Financial analysis is the process of evaluating businesses, projects, budgets and other finance-related entities to determine their performance and suitability. Typically, financial analysis is used to analyze whether an entity is stable, solvent, liquid or profitable enough to warrant a monetary investment. When looking at a specific company, a financial analyst conducts analysis by focusing on the income statement, balance sheet and cash flow statement.
Financial analysis can be conducted in both corporate finance and investment finance settings. In corporate finance, the analysis is conducted internally, using such ratios as net present value (NPV) and internal rate of return (IRR) to find projects worth executing. A key area of corporate financial analysis involves extrapolating a company's past performance, such as gross revenue or profit margin, into an estimate of the company's future performance. This allows the business to forecast budgets and make decisions based on past trends, such as inventory levels.
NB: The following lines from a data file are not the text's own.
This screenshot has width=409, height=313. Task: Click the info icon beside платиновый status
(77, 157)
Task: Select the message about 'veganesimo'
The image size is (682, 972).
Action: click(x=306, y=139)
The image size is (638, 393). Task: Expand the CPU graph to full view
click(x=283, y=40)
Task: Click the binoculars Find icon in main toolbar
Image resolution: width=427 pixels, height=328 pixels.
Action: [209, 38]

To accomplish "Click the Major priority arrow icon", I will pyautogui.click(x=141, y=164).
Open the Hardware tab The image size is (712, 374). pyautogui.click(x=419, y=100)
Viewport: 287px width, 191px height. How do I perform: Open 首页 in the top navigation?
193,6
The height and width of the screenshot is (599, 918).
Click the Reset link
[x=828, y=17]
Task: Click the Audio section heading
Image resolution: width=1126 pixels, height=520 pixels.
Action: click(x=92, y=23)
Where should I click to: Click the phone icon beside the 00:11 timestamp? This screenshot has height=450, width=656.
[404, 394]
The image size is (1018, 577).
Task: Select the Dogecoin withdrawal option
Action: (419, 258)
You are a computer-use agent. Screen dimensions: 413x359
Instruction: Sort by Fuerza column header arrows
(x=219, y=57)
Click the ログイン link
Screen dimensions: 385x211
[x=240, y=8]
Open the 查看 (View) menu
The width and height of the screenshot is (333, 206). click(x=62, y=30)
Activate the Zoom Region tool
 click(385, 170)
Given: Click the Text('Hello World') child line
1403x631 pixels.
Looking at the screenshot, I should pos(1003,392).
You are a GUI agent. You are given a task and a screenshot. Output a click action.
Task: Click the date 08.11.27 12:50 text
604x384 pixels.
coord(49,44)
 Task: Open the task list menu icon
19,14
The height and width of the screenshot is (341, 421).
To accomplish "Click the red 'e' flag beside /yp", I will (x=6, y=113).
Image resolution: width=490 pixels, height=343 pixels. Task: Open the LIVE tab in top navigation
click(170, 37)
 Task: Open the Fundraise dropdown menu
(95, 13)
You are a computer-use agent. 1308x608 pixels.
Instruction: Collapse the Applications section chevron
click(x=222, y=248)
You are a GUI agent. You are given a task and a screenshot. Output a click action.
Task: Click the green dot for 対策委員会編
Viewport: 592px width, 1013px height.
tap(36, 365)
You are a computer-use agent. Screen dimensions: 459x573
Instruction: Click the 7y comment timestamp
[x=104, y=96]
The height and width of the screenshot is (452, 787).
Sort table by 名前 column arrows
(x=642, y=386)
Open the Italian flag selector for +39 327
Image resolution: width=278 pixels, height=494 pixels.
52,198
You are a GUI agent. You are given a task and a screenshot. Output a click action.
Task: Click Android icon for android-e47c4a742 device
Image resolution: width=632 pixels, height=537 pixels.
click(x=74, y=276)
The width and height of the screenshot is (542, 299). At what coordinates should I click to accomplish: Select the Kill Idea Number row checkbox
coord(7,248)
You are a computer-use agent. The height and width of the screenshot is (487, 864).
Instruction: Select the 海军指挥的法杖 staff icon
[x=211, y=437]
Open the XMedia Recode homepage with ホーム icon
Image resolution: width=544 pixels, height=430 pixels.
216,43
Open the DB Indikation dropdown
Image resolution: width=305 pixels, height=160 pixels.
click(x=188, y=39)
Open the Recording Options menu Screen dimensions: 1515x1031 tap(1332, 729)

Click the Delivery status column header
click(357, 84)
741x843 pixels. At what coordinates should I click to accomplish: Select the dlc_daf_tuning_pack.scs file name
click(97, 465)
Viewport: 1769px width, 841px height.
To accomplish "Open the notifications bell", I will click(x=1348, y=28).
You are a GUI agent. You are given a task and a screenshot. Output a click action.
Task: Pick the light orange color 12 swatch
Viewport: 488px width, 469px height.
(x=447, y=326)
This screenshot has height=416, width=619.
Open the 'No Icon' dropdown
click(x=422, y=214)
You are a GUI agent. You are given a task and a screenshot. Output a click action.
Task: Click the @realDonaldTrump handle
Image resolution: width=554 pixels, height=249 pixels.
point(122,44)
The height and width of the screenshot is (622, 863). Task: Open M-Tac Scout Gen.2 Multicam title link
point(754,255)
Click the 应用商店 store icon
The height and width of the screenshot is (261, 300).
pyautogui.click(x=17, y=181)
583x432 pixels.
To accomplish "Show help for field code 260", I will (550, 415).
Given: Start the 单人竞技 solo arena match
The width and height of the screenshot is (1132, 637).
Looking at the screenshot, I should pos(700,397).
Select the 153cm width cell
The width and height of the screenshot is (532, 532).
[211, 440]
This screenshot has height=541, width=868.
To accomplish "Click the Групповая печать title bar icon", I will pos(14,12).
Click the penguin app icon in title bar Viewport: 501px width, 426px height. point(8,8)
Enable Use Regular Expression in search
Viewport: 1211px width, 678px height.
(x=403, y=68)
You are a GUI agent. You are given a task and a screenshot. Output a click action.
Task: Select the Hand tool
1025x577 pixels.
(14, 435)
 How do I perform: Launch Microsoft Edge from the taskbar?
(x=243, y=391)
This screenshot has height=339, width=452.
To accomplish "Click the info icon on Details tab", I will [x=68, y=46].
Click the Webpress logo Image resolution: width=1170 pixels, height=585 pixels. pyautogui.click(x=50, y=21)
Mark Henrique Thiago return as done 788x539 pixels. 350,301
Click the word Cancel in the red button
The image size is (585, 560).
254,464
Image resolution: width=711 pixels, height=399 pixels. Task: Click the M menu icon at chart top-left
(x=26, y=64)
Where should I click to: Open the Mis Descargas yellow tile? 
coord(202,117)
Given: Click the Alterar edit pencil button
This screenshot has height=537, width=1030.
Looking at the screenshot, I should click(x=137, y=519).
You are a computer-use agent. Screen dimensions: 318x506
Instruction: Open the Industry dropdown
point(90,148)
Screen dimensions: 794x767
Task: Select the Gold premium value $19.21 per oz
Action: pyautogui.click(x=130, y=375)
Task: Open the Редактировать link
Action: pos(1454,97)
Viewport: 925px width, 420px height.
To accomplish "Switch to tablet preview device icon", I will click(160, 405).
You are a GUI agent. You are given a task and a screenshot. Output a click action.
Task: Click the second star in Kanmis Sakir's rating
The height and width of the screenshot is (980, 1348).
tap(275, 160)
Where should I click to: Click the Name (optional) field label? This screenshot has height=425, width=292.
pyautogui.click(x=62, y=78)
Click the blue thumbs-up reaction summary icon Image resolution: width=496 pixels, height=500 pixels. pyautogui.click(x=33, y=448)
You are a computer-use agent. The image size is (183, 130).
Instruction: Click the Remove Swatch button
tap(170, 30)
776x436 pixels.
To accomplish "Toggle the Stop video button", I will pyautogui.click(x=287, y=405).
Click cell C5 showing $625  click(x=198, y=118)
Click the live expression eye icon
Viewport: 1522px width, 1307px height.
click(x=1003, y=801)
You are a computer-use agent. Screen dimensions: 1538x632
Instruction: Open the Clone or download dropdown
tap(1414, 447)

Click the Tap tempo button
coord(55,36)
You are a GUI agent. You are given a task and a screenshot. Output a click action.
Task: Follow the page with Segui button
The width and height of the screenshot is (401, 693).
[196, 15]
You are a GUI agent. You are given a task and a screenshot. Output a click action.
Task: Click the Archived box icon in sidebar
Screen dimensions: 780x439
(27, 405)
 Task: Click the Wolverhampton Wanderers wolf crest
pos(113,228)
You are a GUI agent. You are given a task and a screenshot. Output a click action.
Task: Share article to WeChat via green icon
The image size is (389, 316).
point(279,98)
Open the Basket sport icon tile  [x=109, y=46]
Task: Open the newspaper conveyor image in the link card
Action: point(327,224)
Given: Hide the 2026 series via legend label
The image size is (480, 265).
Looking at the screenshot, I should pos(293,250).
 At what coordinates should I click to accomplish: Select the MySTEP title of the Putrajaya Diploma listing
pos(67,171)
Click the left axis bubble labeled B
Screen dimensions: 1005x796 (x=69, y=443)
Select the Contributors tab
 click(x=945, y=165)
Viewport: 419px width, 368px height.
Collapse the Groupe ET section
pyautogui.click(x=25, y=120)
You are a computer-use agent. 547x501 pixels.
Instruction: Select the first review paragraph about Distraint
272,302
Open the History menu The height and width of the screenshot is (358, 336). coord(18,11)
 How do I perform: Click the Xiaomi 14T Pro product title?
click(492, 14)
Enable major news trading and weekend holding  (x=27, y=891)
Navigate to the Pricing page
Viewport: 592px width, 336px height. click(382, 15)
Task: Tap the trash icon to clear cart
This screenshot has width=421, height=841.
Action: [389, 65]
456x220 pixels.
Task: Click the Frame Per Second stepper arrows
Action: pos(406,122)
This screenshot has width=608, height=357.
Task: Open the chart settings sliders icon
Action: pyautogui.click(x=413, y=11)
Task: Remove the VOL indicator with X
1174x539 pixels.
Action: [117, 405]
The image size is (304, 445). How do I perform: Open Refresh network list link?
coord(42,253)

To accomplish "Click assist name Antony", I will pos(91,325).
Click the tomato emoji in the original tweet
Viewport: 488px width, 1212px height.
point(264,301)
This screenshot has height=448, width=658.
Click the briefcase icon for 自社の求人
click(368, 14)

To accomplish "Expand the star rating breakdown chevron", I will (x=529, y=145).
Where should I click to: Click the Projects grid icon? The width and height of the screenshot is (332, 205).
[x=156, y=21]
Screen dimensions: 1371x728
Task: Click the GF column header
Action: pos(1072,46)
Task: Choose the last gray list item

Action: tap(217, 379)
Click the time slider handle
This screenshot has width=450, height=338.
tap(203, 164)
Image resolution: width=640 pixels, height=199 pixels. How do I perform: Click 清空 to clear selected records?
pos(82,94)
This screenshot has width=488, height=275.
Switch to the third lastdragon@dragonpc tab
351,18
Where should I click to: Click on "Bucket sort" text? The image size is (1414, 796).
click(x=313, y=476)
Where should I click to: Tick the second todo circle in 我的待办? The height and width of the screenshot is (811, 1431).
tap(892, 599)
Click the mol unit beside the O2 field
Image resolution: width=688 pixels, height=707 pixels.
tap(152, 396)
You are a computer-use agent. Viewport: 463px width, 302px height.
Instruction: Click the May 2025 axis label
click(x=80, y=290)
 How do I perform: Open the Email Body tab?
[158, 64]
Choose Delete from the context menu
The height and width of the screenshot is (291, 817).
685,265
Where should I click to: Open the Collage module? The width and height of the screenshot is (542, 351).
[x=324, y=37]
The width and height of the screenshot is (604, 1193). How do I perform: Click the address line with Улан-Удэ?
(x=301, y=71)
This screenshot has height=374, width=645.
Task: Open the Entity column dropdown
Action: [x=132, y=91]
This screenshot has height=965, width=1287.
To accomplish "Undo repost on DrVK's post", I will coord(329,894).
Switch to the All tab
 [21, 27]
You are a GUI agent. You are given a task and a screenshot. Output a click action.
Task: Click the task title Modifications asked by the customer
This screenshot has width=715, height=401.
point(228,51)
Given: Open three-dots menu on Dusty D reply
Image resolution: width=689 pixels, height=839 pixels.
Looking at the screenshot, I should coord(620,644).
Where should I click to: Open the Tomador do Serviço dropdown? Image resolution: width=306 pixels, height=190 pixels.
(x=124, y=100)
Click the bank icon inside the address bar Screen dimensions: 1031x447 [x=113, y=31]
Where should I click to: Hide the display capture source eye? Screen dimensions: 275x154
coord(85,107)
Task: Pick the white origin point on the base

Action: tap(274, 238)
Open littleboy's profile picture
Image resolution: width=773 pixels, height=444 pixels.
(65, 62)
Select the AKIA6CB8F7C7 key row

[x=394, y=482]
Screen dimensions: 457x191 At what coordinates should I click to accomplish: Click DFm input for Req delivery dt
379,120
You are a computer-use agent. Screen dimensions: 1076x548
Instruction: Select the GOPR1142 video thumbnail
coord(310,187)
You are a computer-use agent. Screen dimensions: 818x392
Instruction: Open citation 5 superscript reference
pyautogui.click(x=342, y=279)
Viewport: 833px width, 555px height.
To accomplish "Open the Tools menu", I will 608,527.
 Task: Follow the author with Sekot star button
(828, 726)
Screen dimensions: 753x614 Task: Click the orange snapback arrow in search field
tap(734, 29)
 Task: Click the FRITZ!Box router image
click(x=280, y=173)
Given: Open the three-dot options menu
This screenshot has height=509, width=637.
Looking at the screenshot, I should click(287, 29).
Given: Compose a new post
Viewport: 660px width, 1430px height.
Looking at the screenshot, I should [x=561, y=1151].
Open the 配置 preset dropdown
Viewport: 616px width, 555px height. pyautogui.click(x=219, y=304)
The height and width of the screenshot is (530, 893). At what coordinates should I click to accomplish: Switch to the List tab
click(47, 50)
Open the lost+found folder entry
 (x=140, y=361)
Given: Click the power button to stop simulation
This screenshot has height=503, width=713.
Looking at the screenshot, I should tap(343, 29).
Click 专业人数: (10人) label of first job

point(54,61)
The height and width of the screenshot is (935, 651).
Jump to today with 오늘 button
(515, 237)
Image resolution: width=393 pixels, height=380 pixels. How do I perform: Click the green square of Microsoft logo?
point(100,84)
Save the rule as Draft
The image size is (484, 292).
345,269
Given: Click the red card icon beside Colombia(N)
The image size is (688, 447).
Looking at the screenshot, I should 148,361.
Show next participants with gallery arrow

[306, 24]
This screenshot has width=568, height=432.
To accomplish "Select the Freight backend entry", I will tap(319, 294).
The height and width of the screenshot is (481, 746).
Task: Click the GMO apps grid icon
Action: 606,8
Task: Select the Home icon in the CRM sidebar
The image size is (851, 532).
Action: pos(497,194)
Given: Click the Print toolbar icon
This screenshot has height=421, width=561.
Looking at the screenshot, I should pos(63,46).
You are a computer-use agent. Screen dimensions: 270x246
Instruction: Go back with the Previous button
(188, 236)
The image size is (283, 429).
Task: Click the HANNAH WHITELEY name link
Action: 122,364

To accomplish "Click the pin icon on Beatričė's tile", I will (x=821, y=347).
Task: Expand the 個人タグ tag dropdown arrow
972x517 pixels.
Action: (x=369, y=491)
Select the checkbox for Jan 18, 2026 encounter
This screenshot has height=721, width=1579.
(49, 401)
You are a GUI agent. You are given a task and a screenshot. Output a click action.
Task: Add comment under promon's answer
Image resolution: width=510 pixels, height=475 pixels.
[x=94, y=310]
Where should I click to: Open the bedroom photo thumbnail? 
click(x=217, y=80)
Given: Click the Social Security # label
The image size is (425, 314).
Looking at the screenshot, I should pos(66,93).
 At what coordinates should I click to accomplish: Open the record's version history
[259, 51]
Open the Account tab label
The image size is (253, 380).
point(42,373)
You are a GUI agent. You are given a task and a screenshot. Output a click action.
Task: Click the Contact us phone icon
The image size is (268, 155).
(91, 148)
In investment finance, an outside financial analyst conducts financial analysis for investment purposes. Analysts can either conduct a top-down or bottom-up investment approach. A top-down approach first looks for macroeconomic opportunities, such as high-performing sectors, and then drills down to find the best companies within that sector. A bottom-up approach, on the other hand, looks at a specific company and conducts similar ratio analysis to corporate financial analysis, looking at past performance and expected future performance as investment indicators.